## WHAT NEEDS TO BE DONE
Print the records from the line containing "The height and" through the line containing "click(x=293, y=179)", both included, exactly as they appear.

## MATERIALS PROVIDED
* BEGIN *
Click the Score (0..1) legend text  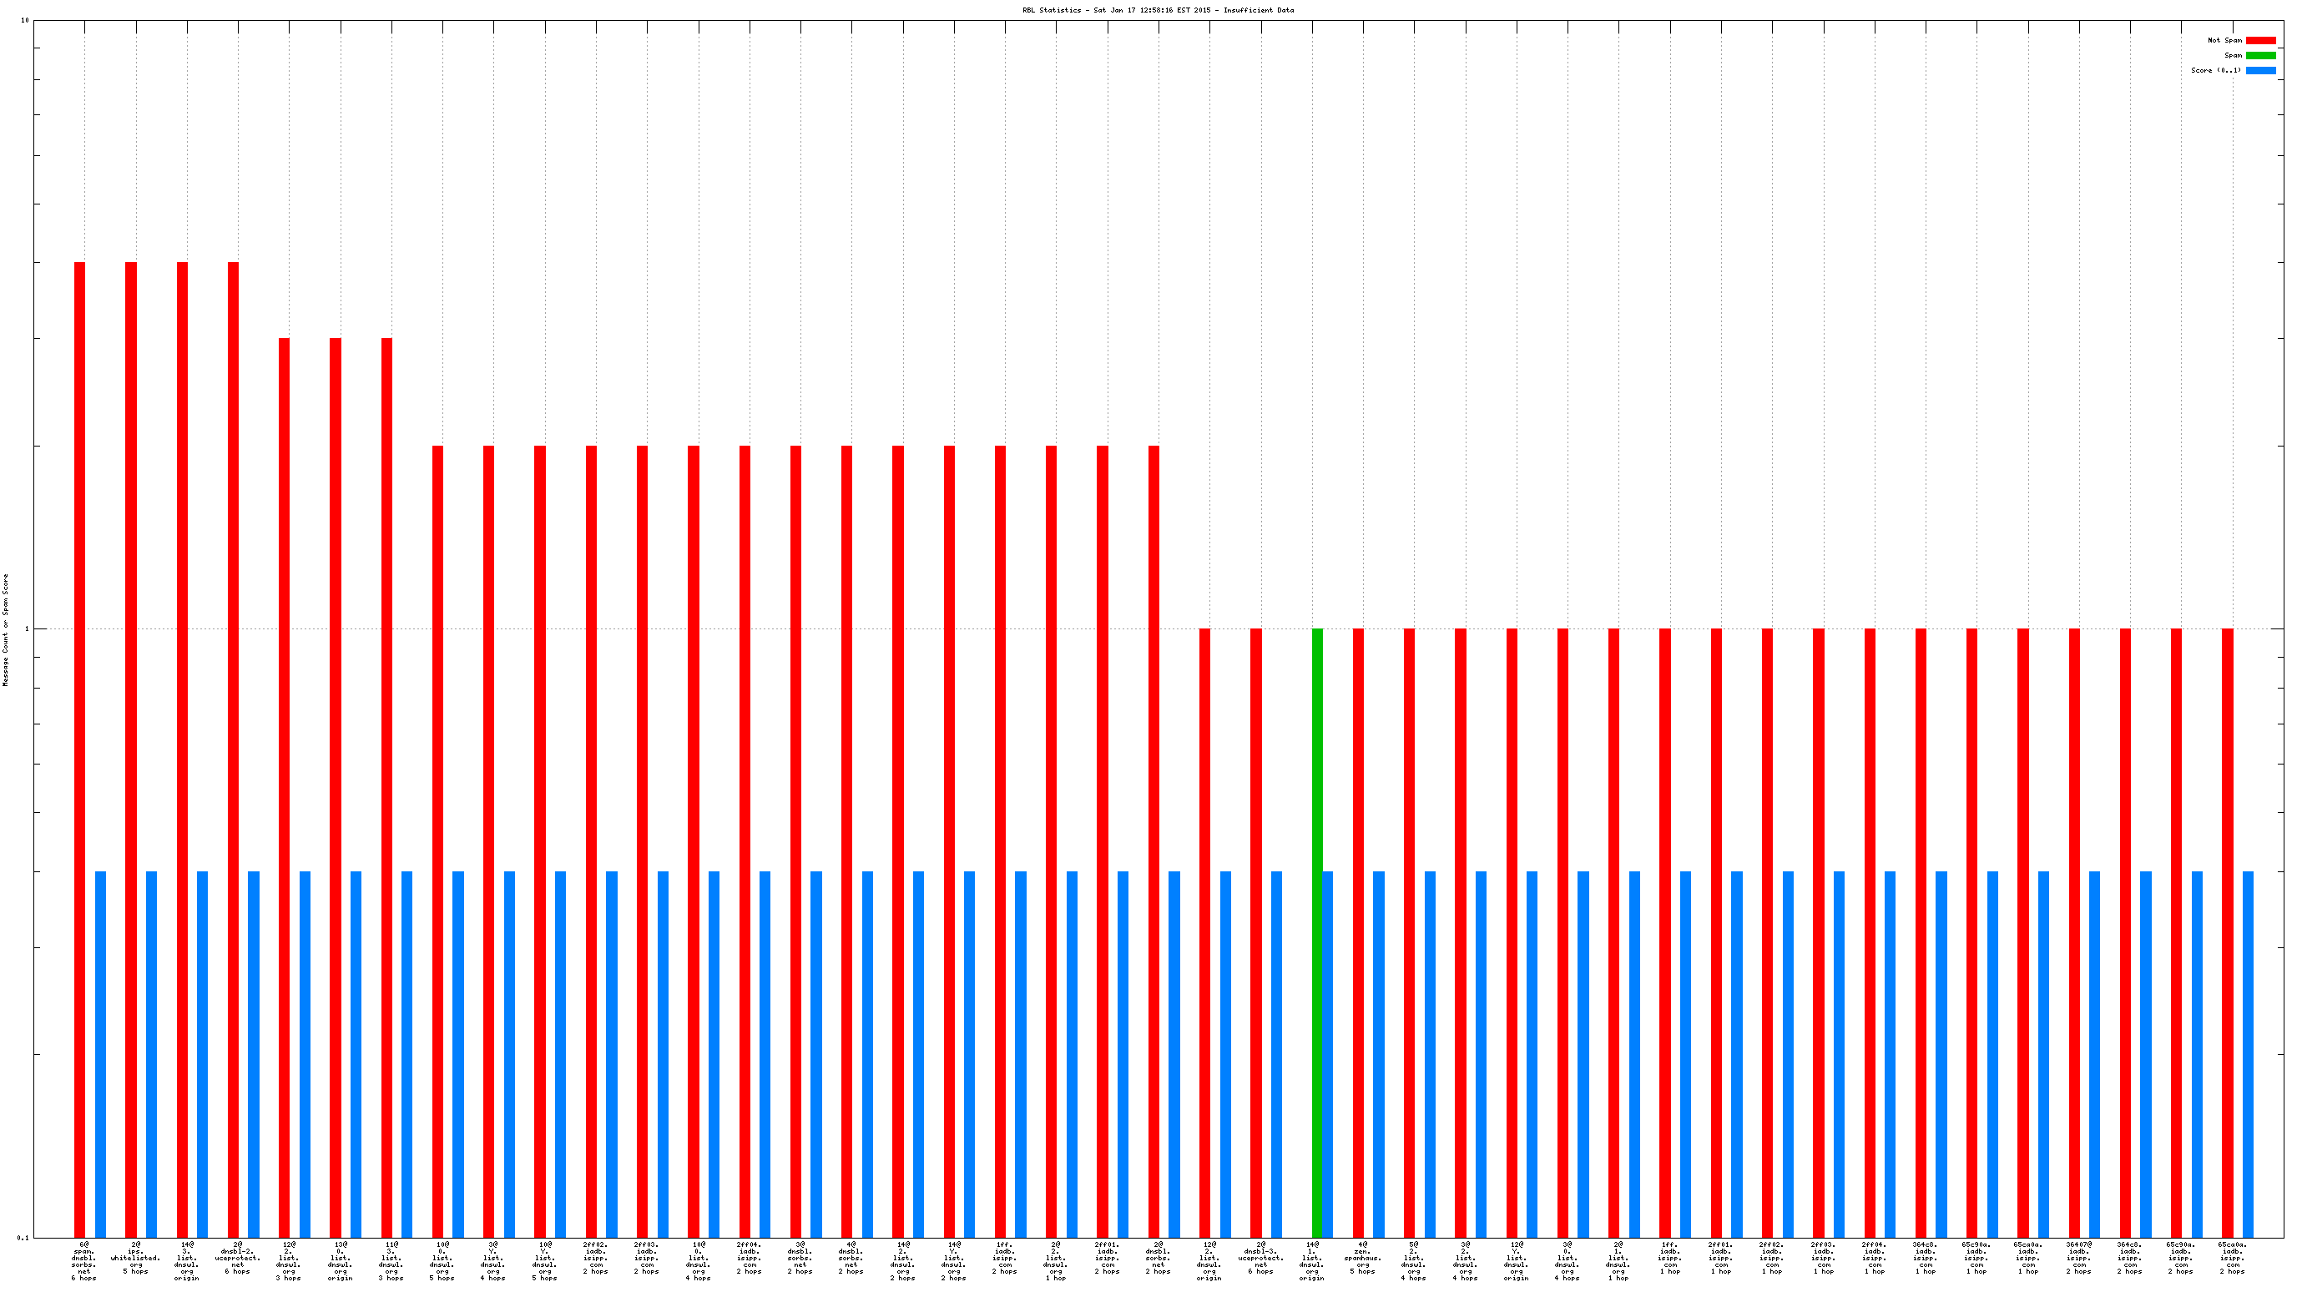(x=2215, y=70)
* END *
* BEGIN *
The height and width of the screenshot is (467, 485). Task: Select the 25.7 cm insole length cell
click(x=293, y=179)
* END *
* BEGIN *
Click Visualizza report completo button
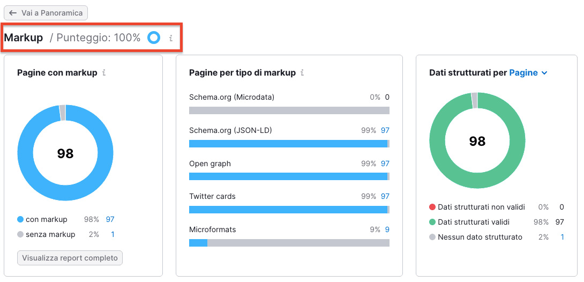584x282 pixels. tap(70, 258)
* END *
## THE RESULT
The height and width of the screenshot is (467, 485). Task: Select the 25.7 cm insole length cell
click(x=293, y=179)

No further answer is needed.